How Accrued Expenses Work
Under accrual accounting, a company records an expense when it consumes a benefit, regardless of when it pays. If employees work the last two weeks of December but get their paycheck in January, the company still earned the value of that labor in December — so it records a wage expense and an offsetting 'accrued wages' liability at year-end. When the cash is finally paid in January, the liability is reduced and cash goes down; no new expense hits the income statement. This matching of expense to the period of consumption is what makes the income statement economically meaningful rather than a record of cash movements.
Accrued Expenses vs. Accounts Payable
Both are current liabilities representing unpaid obligations, and they're easy to confuse. The distinction: accounts payable arises when a vendor sends an invoice for goods or services already delivered — there's a specific bill on file. Accrued expenses are typically obligations the company knows it owes but for which no invoice exists yet, so the amount is often estimated. Accrued wages, accrued interest, and accrued income taxes are classic accruals. Accounts payable, by contrast, is the supplier invoice for inventory or services. In modeling, both are working-capital liabilities, but AP is usually tied to COGS while accruals tie to operating expenses and financing costs.

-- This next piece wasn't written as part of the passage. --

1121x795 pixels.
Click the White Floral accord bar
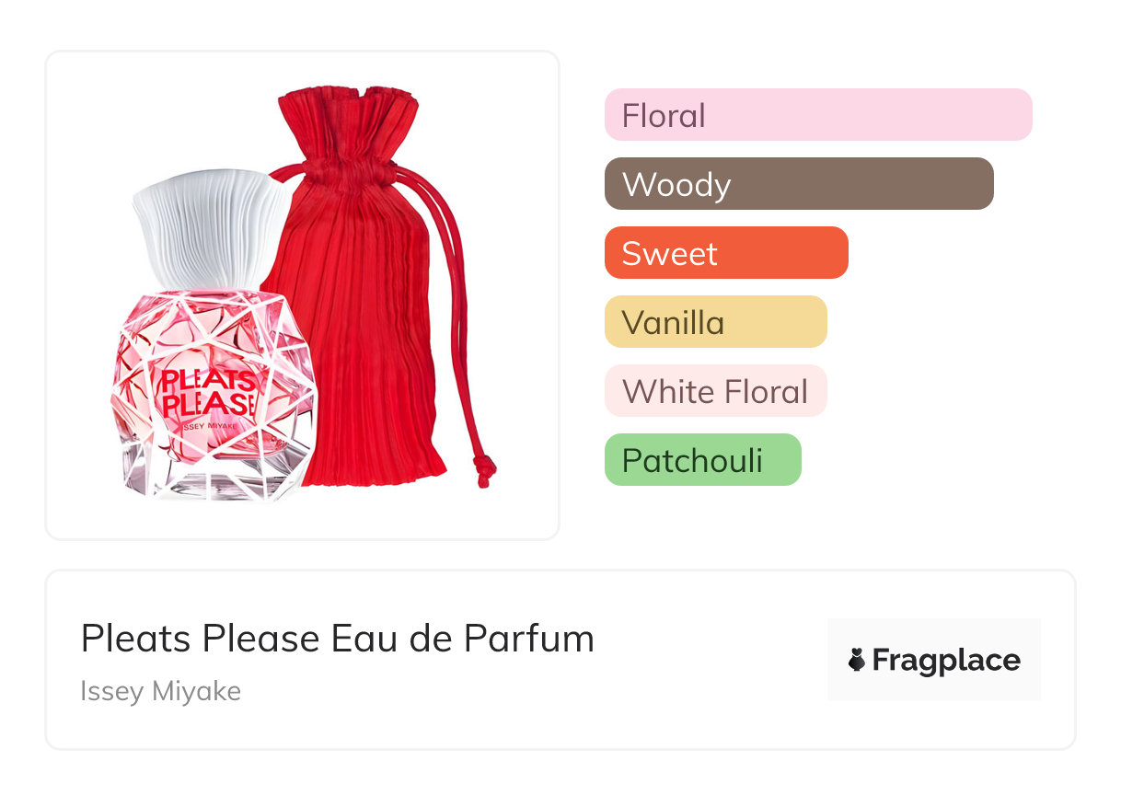point(715,391)
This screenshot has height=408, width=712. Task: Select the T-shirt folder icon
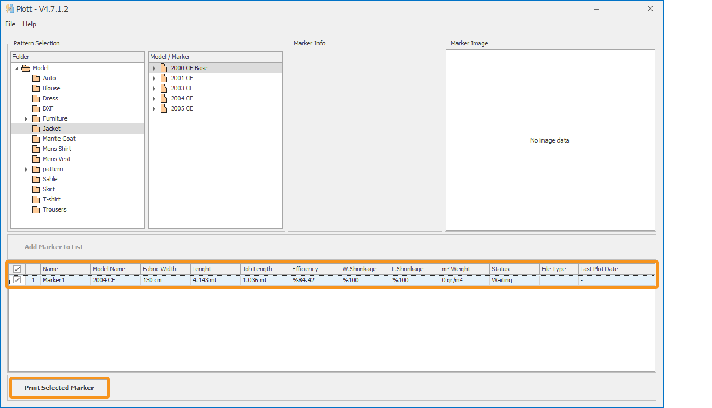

Impact on the Cash Flow Statement
Accrued expenses are a working capital item, and changes in them flow through the operating section of the cash flow statement. An INCREASE in accrued expenses is a source of cash: the company recorded the expense (reducing net income) but hasn't actually paid it, so you add the increase back. A DECREASE is a use of cash: the company is paying down obligations it previously accrued. This is why a growing company often shows operating cash flow above net income — it's accruing expenses faster than it pays them, effectively a free short-term financing source.

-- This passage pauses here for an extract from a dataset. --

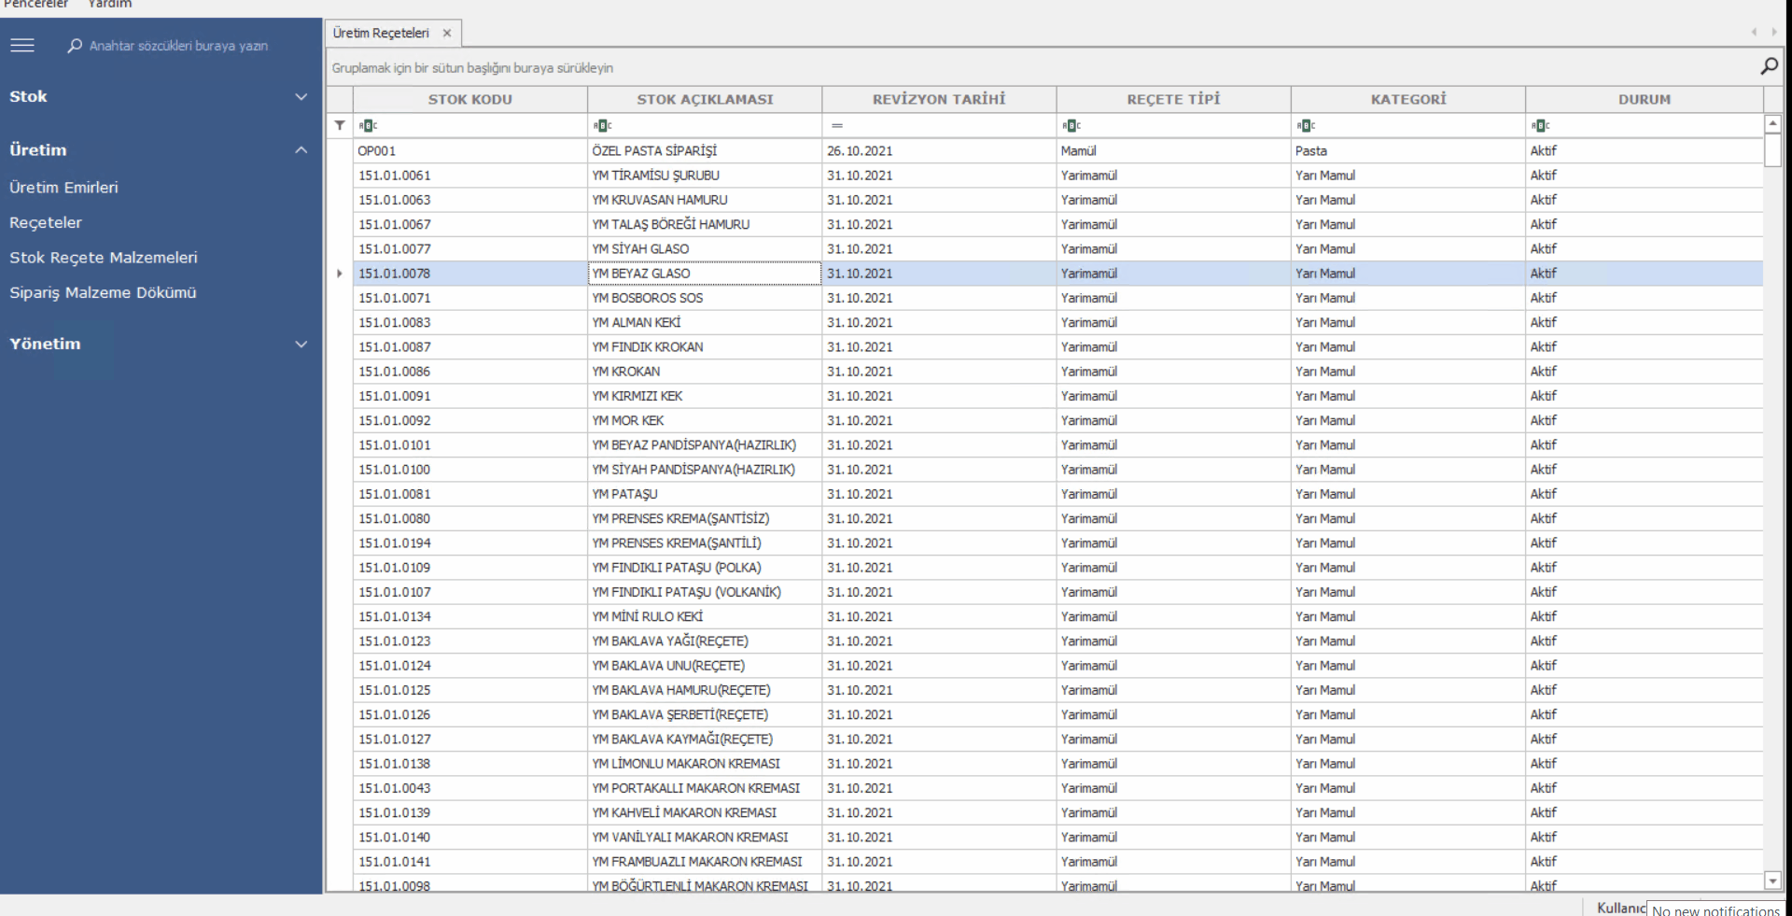Click equals filter icon under REVİZYON TARİHİ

Accrued Expenses vs. Prepaid Expenses
These two are mirror images and interviewers love to test the difference. An accrued expense is incurred but NOT yet paid (liability) — you got the benefit, you owe the cash. A prepaid expense is paid but NOT yet incurred (asset) — you paid the cash, you're owed the benefit. Prepaid insurance is the classic example: you pay $1,200 upfront for a year of coverage, record a $1,200 prepaid asset, then expense $100 each month as you consume it. Accrued and prepaid are the two adjusting-entry concepts that make accrual accounting work, and knowing both cold separates strong candidates from weak ones.

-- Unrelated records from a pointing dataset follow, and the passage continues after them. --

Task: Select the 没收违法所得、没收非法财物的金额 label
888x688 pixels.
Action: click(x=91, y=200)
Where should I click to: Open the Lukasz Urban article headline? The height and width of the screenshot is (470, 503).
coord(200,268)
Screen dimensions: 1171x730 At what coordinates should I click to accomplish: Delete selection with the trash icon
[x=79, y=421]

Worked Example — With Real Numbers
A company's employees earn $50,000 of wages in the final week of the fiscal year but won't be paid until the first week of the next year. At year-end the company records a $50,000 wage expense (reducing net income) and a $50,000 accrued wages liability on the balance sheet. No cash has moved, so on the cash flow statement the $50,000 increase in accrued expenses is added back as a source of cash — operating cash flow is $50,000 higher than the net-income hit suggests. When the wages are paid in January, cash drops $50,000 and the liability is cleared.
Key Takeaways
Accrued expenses are incurred-but-unpaid costs; they're a current liability on the balance sheet
They're created by the accrual principle: expenses are matched to the period they're incurred, not when cash is paid
An increase in accrued expenses is a source of cash on the cash flow statement (you got the benefit without paying)
Common examples: accrued wages, accrued interest, accrued taxes, accrued utilities
They differ from accounts payable — AP comes from a supplier invoice; accruals are often estimated and have no invoice yet
Common Mistakes in Interviews
Confusing accrued expenses with accounts payable — AP is invoice-based from vendors; accruals are often estimated and invoice-less
Treating an increase in accrued expenses as a use of cash — it's a SOURCE of cash on the cash flow statement
Thinking accrued expenses are paid in cash this period — the whole point is the cash hasn't left yet
Confusing accrued expenses (incurred, unpaid) with prepaid expenses (paid, not yet incurred) — they're opposites
How Interviewers Test This
A common question: 'What's the difference between accrued expenses and accounts payable?' — answer that AP is invoice-driven from a supplier while accruals are often estimated with no invoice yet. The classic three-statement test: 'Accrued expenses increase by $10. Walk me through the statements.' Answer: income statement expense up $10, net income down ~$8 (after a ~20% tax), but on the cash flow statement add back $8 net income hit and add the $10 accrual increase — net cash up; balance sheet liability up $10, retained earnings down ~$8, and the tax difference balances.